RÉFLEXIONS. La Bible en cinq ans.

RÉFLEXIONS pour 1Tm 6:1-10

Abordant le thème des relations sociales, Paul souligne particulièrement que l'unité de la foi ne doit pas devenir un motif de manque de conscience lorsqu'il s'agit des obligations sociales (v. 1-4). Il est évident que les chrétiens qui possédaient des esclaves chrétiens ne les traitaient pas comme on traite d'ordinaire les esclaves, mais comme des frères ; il n'est pas exclu que certains de ces esclaves aient commencé à penser qu'un tel traitement leur donnait le droit de négliger les devoirs que leur imposait leur condition. L'apôtre, comme on le voit, était un adversaire résolu d'un tel comportement. Il ne considère pas que l'unité de la foi et la vie spirituelle commune libèrent l'homme de la responsabilité qu'il porte comme membre de la société ; il exigeait seulement que l'accomplissement des obligations sociales par l'homme ne contredise pas la Torah et ne détruise pas la vie spirituelle du chrétien.

Cependant, pour Paul, un tel abus des relations spirituelles n'est qu'un cas particulier d'un autre problème spirituel plus général : l'utilisation des relations spirituelles et de la vie spirituelle en général pour tirer profit et atteindre tels ou tels buts de ce monde. L'apôtre définit cette pratique comme « l'amour de l'argent », qu'il condamne résolument (v. 9-10). Et il ne s'agit pas ici, comme on le voit, du fait que l'acquisition de biens terrestres serait un mal en soi, ni même seulement du fait que l'abus des relations spirituelles s'accompagne inévitablement d'une violation de la Torah, mais du fait qu'un tel comportement suppose la destruction du système de priorités nécessaire à la vie dans le Royaume, dont le Sauveur Lui-même a parlé avec une parfaite clarté : d'abord le Royaume, puis tout le reste, qui « sera donné par surcroît ». Dans tout autre cas, celui qui cherche le Royaume le perd.

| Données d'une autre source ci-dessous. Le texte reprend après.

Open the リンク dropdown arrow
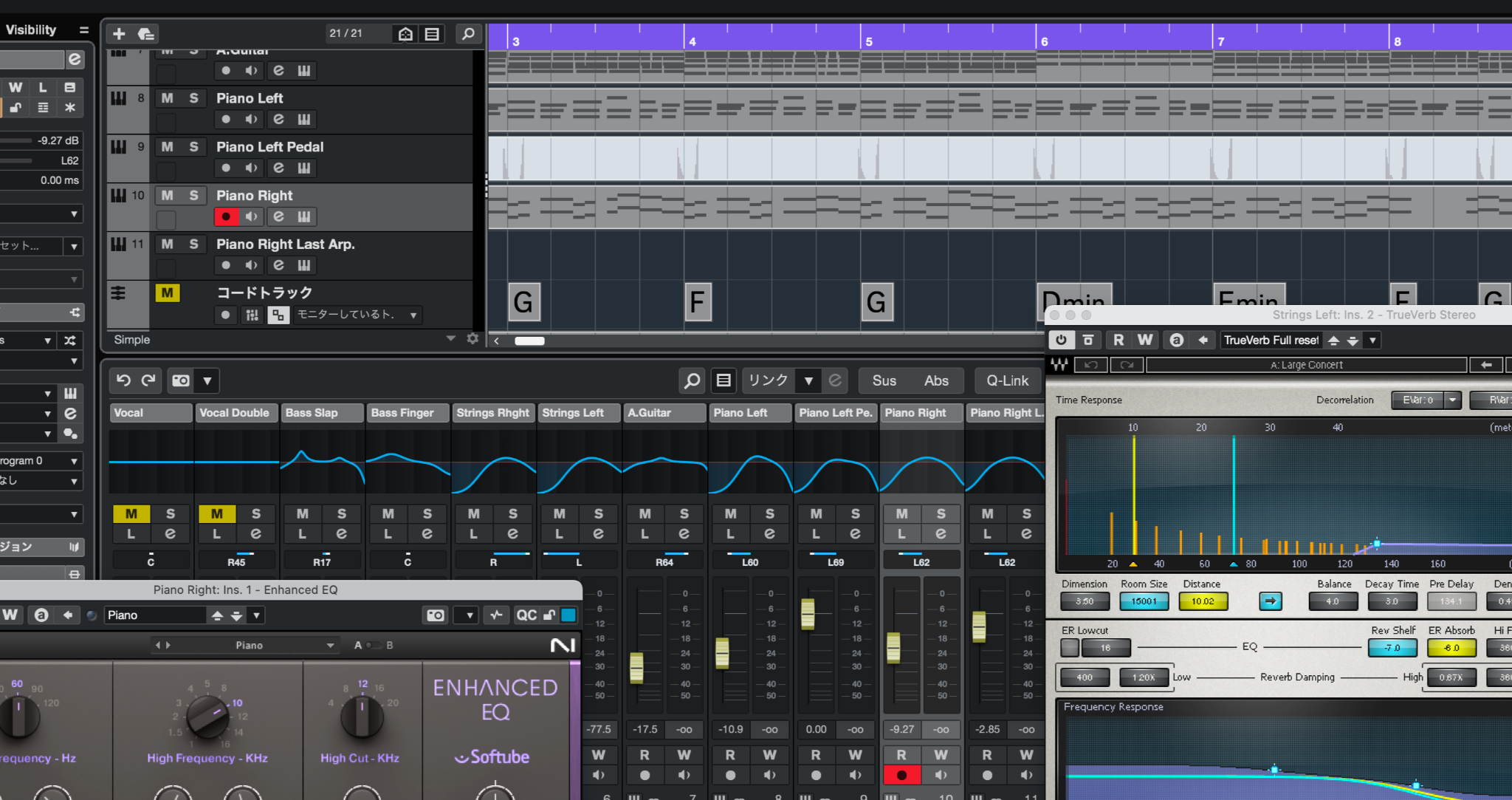Screen dimensions: 1512x800 808,380
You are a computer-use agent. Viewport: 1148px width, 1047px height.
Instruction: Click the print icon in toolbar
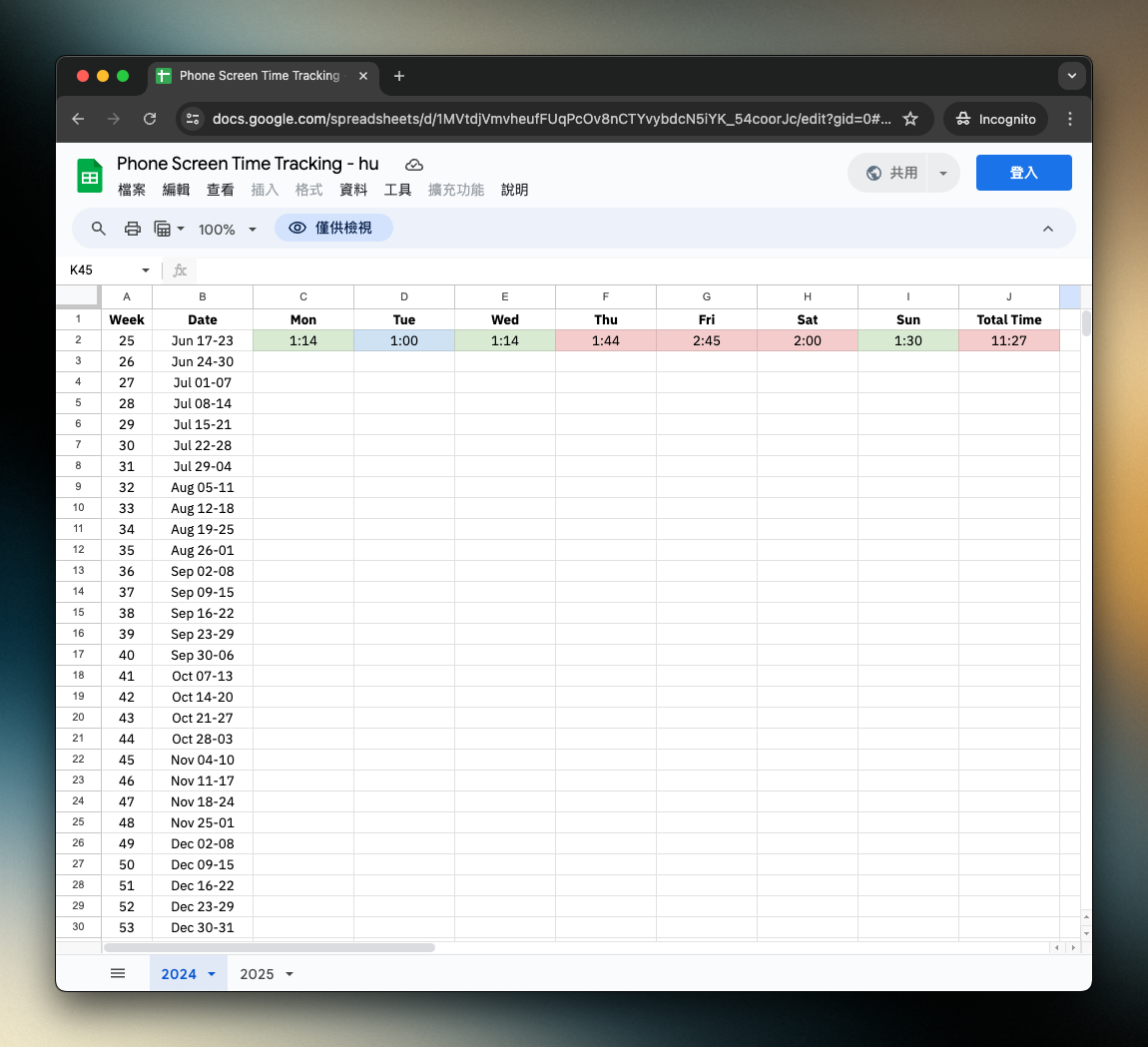click(133, 229)
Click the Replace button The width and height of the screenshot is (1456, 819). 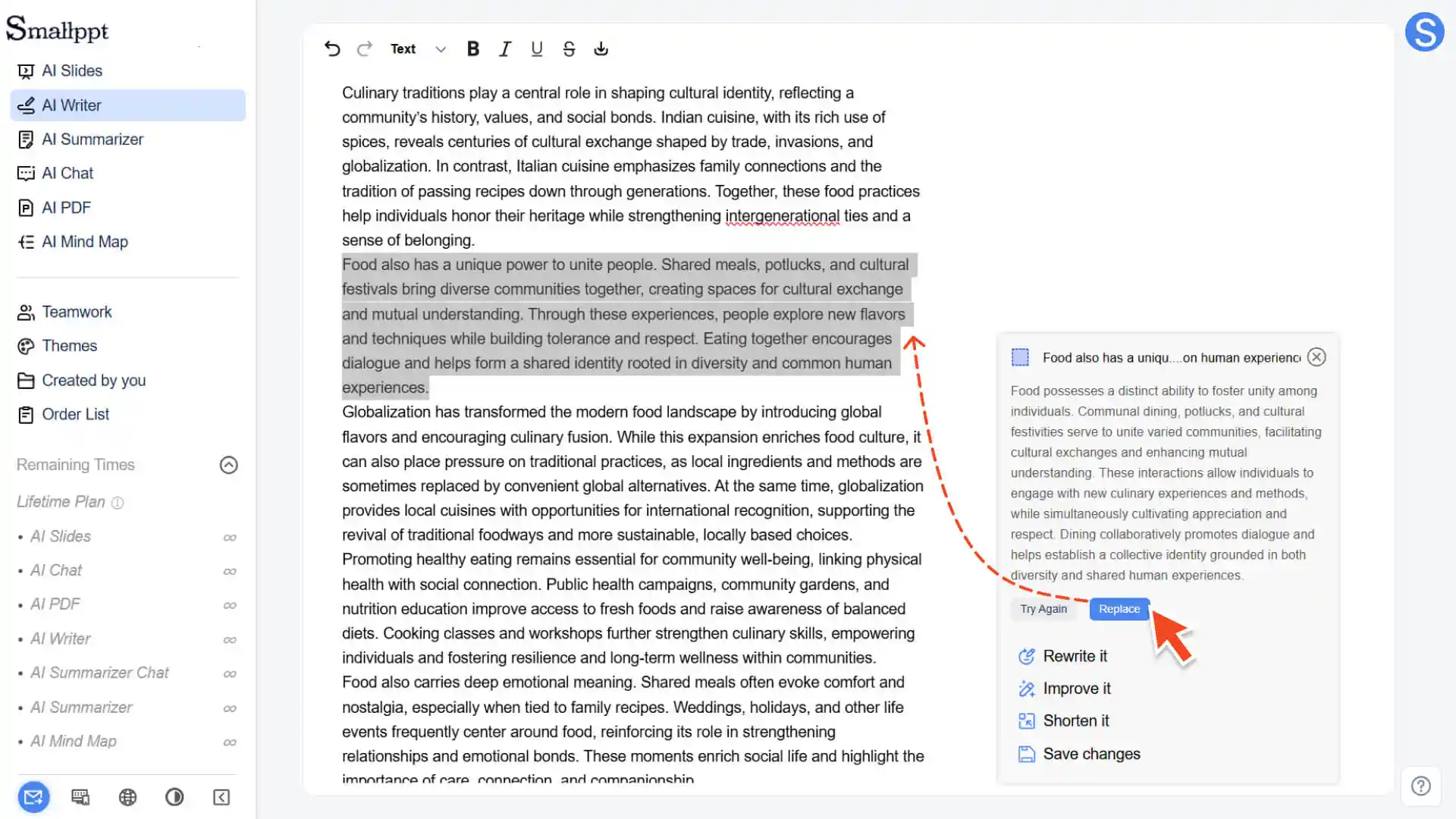(1119, 609)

Concrètement, cela signifie ce que Paul écrit à Timothée : l'homme n'a rien à acquérir ni à accumuler ici ; dans notre monde encore non transfiguré, rien n'a de valeur en soi, tout ce qui est d'ici n'est qu'un moyen pour acquérir le Royaume et en témoigner. Si l'homme a de quoi vivre, cela lui suffit pour résoudre la tâche principale du chrétien ; chercher davantage signifie se détourner de l'essentiel au profit du secondaire, du but au profit du moyen (v. 6-8). Et Paul appelle Timothée à ne pas oublier l'essentiel et à ne pas laisser les autres l'oublier, afin que le Royaume demeure pour chaque chrétien le but et le sens de sa vie.